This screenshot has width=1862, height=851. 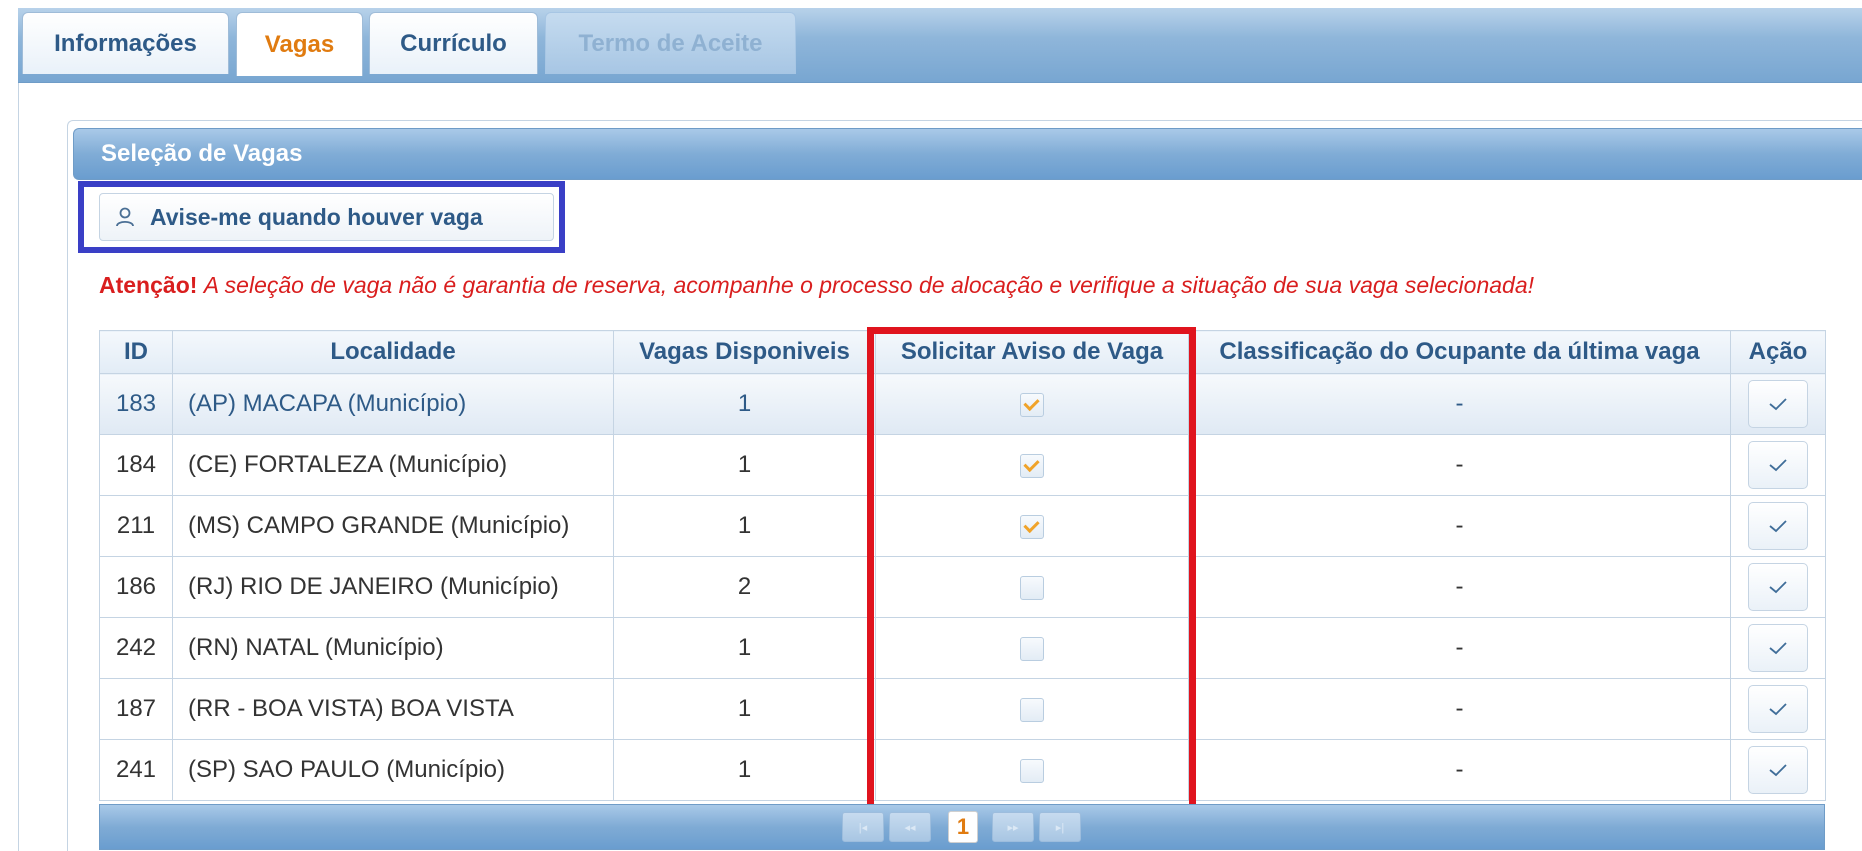 I want to click on header-locality: Localidade, so click(x=393, y=352).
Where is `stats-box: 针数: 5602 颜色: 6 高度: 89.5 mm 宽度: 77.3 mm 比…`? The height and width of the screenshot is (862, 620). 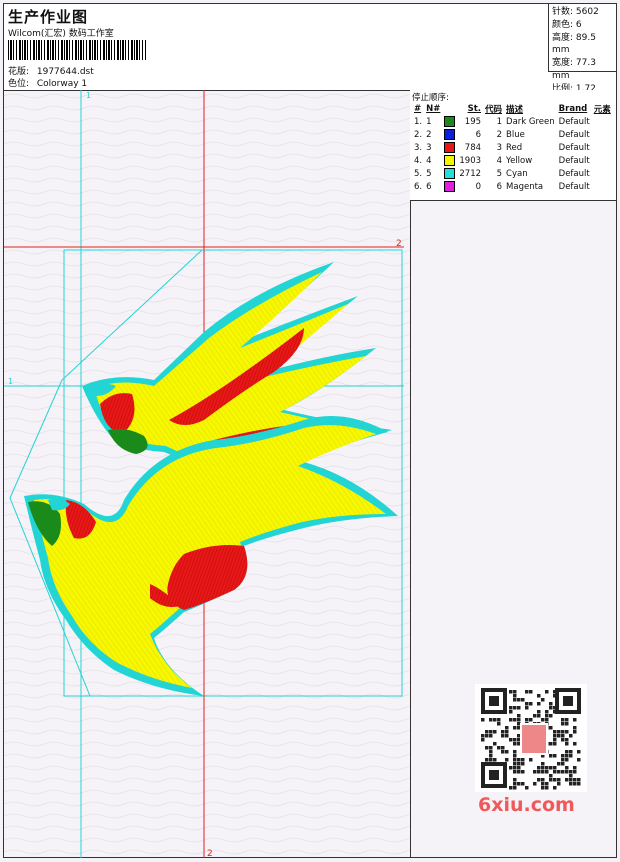
stats-box: 针数: 5602 颜色: 6 高度: 89.5 mm 宽度: 77.3 mm 比… is located at coordinates (582, 49).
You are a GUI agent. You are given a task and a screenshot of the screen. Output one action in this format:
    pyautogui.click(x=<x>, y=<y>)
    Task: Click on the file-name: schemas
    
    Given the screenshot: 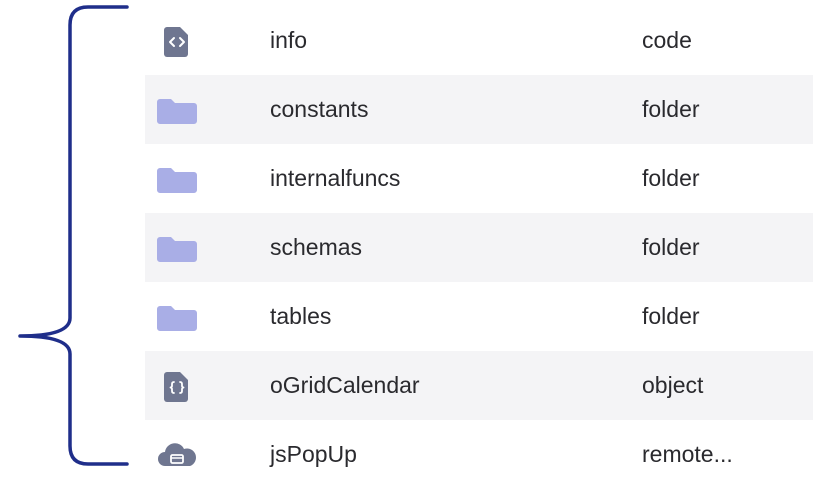 What is the action you would take?
    pyautogui.click(x=316, y=247)
    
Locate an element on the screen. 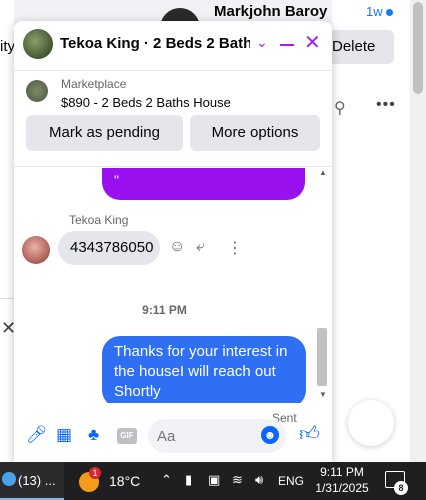 Image resolution: width=426 pixels, height=500 pixels. sender-avatar is located at coordinates (36, 250).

· · · ·

* _What this task involves_
Copy out the entries verbatim, starting at the line that contains "is (862, 620)." and ending at the line that contains "coordinates (582, 49).", including both of those lines. Leave the pictures out of your copy.

* _Answer to the problem_
Where is `stats-box: 针数: 5602 颜色: 6 高度: 89.5 mm 宽度: 77.3 mm 比…`? The height and width of the screenshot is (862, 620). 
stats-box: 针数: 5602 颜色: 6 高度: 89.5 mm 宽度: 77.3 mm 比… is located at coordinates (582, 49).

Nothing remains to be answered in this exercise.